* To do: Copy out the records that follow, leaving every character as it is.

* Records for the exercise:

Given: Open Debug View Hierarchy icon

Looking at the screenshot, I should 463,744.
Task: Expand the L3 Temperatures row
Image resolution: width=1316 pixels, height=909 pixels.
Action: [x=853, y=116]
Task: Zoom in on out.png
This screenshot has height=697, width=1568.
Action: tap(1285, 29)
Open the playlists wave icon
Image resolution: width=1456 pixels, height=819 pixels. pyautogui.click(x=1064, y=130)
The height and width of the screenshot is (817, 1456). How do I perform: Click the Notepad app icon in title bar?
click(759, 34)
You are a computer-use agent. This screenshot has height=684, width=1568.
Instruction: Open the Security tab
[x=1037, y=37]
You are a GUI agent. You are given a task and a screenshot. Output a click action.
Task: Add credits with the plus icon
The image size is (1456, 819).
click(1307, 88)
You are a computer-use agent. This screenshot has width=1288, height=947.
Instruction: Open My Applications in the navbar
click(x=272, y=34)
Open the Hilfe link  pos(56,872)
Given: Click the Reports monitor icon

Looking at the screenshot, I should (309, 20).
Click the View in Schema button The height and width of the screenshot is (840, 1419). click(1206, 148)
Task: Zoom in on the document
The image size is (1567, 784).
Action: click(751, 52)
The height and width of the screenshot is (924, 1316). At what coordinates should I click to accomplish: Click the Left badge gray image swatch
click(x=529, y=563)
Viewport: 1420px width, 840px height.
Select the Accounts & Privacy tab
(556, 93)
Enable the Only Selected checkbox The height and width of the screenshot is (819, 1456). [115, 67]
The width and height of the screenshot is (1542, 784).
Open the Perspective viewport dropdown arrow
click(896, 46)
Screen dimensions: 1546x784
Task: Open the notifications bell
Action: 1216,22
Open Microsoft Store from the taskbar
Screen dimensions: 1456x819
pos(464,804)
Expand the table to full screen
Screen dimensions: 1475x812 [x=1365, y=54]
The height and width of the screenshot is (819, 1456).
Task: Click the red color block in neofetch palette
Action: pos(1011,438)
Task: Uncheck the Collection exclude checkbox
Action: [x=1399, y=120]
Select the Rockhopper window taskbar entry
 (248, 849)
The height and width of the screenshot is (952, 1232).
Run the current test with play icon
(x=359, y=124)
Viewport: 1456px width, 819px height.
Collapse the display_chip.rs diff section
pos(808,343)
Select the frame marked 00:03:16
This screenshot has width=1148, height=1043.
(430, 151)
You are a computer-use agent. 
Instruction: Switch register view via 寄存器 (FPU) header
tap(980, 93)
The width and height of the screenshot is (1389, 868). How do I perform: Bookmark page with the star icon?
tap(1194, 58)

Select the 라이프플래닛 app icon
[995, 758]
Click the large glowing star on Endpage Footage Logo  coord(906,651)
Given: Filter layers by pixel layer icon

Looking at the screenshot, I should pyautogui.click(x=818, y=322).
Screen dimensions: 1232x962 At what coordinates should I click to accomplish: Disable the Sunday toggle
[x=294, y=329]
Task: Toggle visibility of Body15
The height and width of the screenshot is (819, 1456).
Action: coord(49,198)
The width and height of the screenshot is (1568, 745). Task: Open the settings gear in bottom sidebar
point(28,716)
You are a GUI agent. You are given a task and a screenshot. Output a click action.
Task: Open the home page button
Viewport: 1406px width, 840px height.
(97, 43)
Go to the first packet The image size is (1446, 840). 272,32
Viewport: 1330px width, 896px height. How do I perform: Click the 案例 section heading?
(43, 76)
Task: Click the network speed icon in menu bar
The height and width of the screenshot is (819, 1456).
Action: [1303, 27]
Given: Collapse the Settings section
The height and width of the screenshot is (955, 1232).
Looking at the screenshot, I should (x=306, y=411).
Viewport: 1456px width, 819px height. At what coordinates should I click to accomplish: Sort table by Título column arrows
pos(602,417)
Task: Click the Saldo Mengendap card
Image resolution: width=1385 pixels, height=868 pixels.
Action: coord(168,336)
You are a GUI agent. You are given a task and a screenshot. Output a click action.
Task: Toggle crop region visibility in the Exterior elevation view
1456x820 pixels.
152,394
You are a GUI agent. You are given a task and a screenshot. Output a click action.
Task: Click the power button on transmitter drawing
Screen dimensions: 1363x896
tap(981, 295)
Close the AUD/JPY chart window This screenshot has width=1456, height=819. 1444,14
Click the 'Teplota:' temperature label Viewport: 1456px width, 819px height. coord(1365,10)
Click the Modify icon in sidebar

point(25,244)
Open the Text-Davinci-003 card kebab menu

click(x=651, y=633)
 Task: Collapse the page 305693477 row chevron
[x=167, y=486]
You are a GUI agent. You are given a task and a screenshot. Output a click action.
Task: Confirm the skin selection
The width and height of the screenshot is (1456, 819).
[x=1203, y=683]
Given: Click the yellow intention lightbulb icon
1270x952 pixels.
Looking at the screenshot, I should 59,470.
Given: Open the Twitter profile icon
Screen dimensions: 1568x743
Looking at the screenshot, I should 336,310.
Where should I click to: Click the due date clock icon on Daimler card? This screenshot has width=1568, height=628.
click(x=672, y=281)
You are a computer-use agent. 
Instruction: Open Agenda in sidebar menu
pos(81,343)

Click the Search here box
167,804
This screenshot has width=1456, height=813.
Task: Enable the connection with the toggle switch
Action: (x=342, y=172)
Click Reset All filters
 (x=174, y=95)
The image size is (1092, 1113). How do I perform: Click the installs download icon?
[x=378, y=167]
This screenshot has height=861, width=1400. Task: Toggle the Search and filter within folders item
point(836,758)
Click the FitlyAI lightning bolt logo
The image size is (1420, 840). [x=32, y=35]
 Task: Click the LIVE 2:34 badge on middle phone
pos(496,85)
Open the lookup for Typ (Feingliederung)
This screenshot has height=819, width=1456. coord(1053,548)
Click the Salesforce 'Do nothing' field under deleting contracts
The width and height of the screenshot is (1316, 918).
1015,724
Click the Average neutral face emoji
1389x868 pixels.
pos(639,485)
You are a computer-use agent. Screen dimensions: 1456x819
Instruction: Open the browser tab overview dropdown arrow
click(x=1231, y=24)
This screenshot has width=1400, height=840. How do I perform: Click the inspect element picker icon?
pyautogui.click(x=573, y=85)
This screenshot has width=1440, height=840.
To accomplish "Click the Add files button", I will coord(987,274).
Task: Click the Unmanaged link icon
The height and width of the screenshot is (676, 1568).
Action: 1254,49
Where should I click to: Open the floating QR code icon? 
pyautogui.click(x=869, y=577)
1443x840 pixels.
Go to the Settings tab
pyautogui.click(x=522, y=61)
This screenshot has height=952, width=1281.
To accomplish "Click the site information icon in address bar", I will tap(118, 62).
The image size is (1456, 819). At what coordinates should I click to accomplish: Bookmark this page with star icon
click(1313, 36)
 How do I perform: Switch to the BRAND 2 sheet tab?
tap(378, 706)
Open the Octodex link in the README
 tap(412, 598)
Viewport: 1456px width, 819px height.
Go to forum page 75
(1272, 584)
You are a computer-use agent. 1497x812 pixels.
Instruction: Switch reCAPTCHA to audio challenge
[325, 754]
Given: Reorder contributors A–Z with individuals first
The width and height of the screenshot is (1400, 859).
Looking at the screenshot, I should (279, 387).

* Result for this exercise:
Given: Open Debug View Hierarchy icon

Looking at the screenshot, I should 463,744.
Task: Expand the L3 Temperatures row
Image resolution: width=1316 pixels, height=909 pixels.
Action: [x=853, y=116]
Task: Zoom in on out.png
This screenshot has height=697, width=1568.
Action: tap(1285, 29)
Open the playlists wave icon
Image resolution: width=1456 pixels, height=819 pixels. pyautogui.click(x=1064, y=130)
The height and width of the screenshot is (817, 1456). How do I perform: Click the Notepad app icon in title bar?
click(759, 34)
You are a computer-use agent. This screenshot has height=684, width=1568.
Instruction: Open the Security tab
[x=1037, y=37]
You are a GUI agent. You are given a task and a screenshot. Output a click action.
Task: Add credits with the plus icon
The image size is (1456, 819).
click(1307, 88)
You are a computer-use agent. This screenshot has width=1288, height=947.
Instruction: Open My Applications in the navbar
click(x=272, y=34)
Open the Hilfe link  pos(56,872)
Given: Click the Reports monitor icon

Looking at the screenshot, I should (309, 20).
Click the View in Schema button The height and width of the screenshot is (840, 1419). click(1206, 148)
Task: Zoom in on the document
The image size is (1567, 784).
Action: click(751, 52)
The height and width of the screenshot is (924, 1316). At what coordinates should I click to accomplish: Click the Left badge gray image swatch
click(x=529, y=563)
Viewport: 1420px width, 840px height.
Select the Accounts & Privacy tab
(556, 93)
Enable the Only Selected checkbox The height and width of the screenshot is (819, 1456). [115, 67]
The width and height of the screenshot is (1542, 784).
Open the Perspective viewport dropdown arrow
click(896, 46)
Screen dimensions: 1546x784
Task: Open the notifications bell
Action: 1216,22
Open Microsoft Store from the taskbar
Screen dimensions: 1456x819
pos(464,804)
Expand the table to full screen
Screen dimensions: 1475x812 [x=1365, y=54]
The height and width of the screenshot is (819, 1456).
Task: Click the red color block in neofetch palette
Action: pos(1011,438)
Task: Uncheck the Collection exclude checkbox
Action: [x=1399, y=120]
Select the Rockhopper window taskbar entry
 (248, 849)
The height and width of the screenshot is (952, 1232).
Run the current test with play icon
(x=359, y=124)
Viewport: 1456px width, 819px height.
Collapse the display_chip.rs diff section
pos(808,343)
Select the frame marked 00:03:16
This screenshot has width=1148, height=1043.
(430, 151)
You are a computer-use agent. 
Instruction: Switch register view via 寄存器 (FPU) header
tap(980, 93)
The width and height of the screenshot is (1389, 868). How do I perform: Bookmark page with the star icon?
tap(1194, 58)

Select the 라이프플래닛 app icon
[995, 758]
Click the large glowing star on Endpage Footage Logo  coord(906,651)
Given: Filter layers by pixel layer icon

Looking at the screenshot, I should pyautogui.click(x=818, y=322).
Screen dimensions: 1232x962 At what coordinates should I click to accomplish: Disable the Sunday toggle
[x=294, y=329]
Task: Toggle visibility of Body15
The height and width of the screenshot is (819, 1456).
Action: coord(49,198)
The width and height of the screenshot is (1568, 745). Task: Open the settings gear in bottom sidebar
point(28,716)
You are a GUI agent. You are given a task and a screenshot. Output a click action.
Task: Open the home page button
Viewport: 1406px width, 840px height.
(97, 43)
Go to the first packet The image size is (1446, 840). 272,32
Viewport: 1330px width, 896px height. How do I perform: Click the 案例 section heading?
(43, 76)
Task: Click the network speed icon in menu bar
The height and width of the screenshot is (819, 1456).
Action: [1303, 27]
Given: Collapse the Settings section
The height and width of the screenshot is (955, 1232).
Looking at the screenshot, I should (x=306, y=411).
Viewport: 1456px width, 819px height. At what coordinates should I click to accomplish: Sort table by Título column arrows
pos(602,417)
Task: Click the Saldo Mengendap card
Image resolution: width=1385 pixels, height=868 pixels.
Action: coord(168,336)
You are a GUI agent. You are given a task and a screenshot. Output a click action.
Task: Toggle crop region visibility in the Exterior elevation view
1456x820 pixels.
152,394
You are a GUI agent. You are given a task and a screenshot. Output a click action.
Task: Click the power button on transmitter drawing
Screen dimensions: 1363x896
tap(981, 295)
Close the AUD/JPY chart window This screenshot has width=1456, height=819. 1444,14
Click the 'Teplota:' temperature label Viewport: 1456px width, 819px height. coord(1365,10)
Click the Modify icon in sidebar

point(25,244)
Open the Text-Davinci-003 card kebab menu

click(x=651, y=633)
 Task: Collapse the page 305693477 row chevron
[x=167, y=486]
You are a GUI agent. You are given a task and a screenshot. Output a click action.
Task: Confirm the skin selection
The width and height of the screenshot is (1456, 819).
[x=1203, y=683]
Given: Click the yellow intention lightbulb icon
1270x952 pixels.
Looking at the screenshot, I should 59,470.
Given: Open the Twitter profile icon
Screen dimensions: 1568x743
Looking at the screenshot, I should 336,310.
Where should I click to: Click the due date clock icon on Daimler card? This screenshot has width=1568, height=628.
click(x=672, y=281)
You are a computer-use agent. 
Instruction: Open Agenda in sidebar menu
pos(81,343)

Click the Search here box
167,804
This screenshot has width=1456, height=813.
Task: Enable the connection with the toggle switch
Action: (x=342, y=172)
Click Reset All filters
 (x=174, y=95)
The image size is (1092, 1113). How do I perform: Click the installs download icon?
[x=378, y=167]
This screenshot has height=861, width=1400. Task: Toggle the Search and filter within folders item
point(836,758)
Click the FitlyAI lightning bolt logo
The image size is (1420, 840). [x=32, y=35]
 Task: Click the LIVE 2:34 badge on middle phone
pos(496,85)
Open the lookup for Typ (Feingliederung)
This screenshot has height=819, width=1456. coord(1053,548)
Click the Salesforce 'Do nothing' field under deleting contracts
The width and height of the screenshot is (1316, 918).
1015,724
Click the Average neutral face emoji
1389x868 pixels.
pos(639,485)
You are a computer-use agent. Screen dimensions: 1456x819
Instruction: Open the browser tab overview dropdown arrow
click(x=1231, y=24)
This screenshot has width=1400, height=840. How do I perform: Click the inspect element picker icon?
pyautogui.click(x=573, y=85)
This screenshot has width=1440, height=840.
To accomplish "Click the Add files button", I will coord(987,274).
Task: Click the Unmanaged link icon
The height and width of the screenshot is (676, 1568).
Action: 1254,49
Where should I click to: Open the floating QR code icon? 
pyautogui.click(x=869, y=577)
1443x840 pixels.
Go to the Settings tab
pyautogui.click(x=522, y=61)
This screenshot has height=952, width=1281.
To accomplish "Click the site information icon in address bar", I will tap(118, 62).
The image size is (1456, 819). At what coordinates should I click to accomplish: Bookmark this page with star icon
click(1313, 36)
 How do I perform: Switch to the BRAND 2 sheet tab?
tap(378, 706)
Open the Octodex link in the README
 tap(412, 598)
Viewport: 1456px width, 819px height.
Go to forum page 75
(1272, 584)
You are a computer-use agent. 1497x812 pixels.
Instruction: Switch reCAPTCHA to audio challenge
[325, 754]
Given: Reorder contributors A–Z with individuals first
The width and height of the screenshot is (1400, 859).
Looking at the screenshot, I should (279, 387).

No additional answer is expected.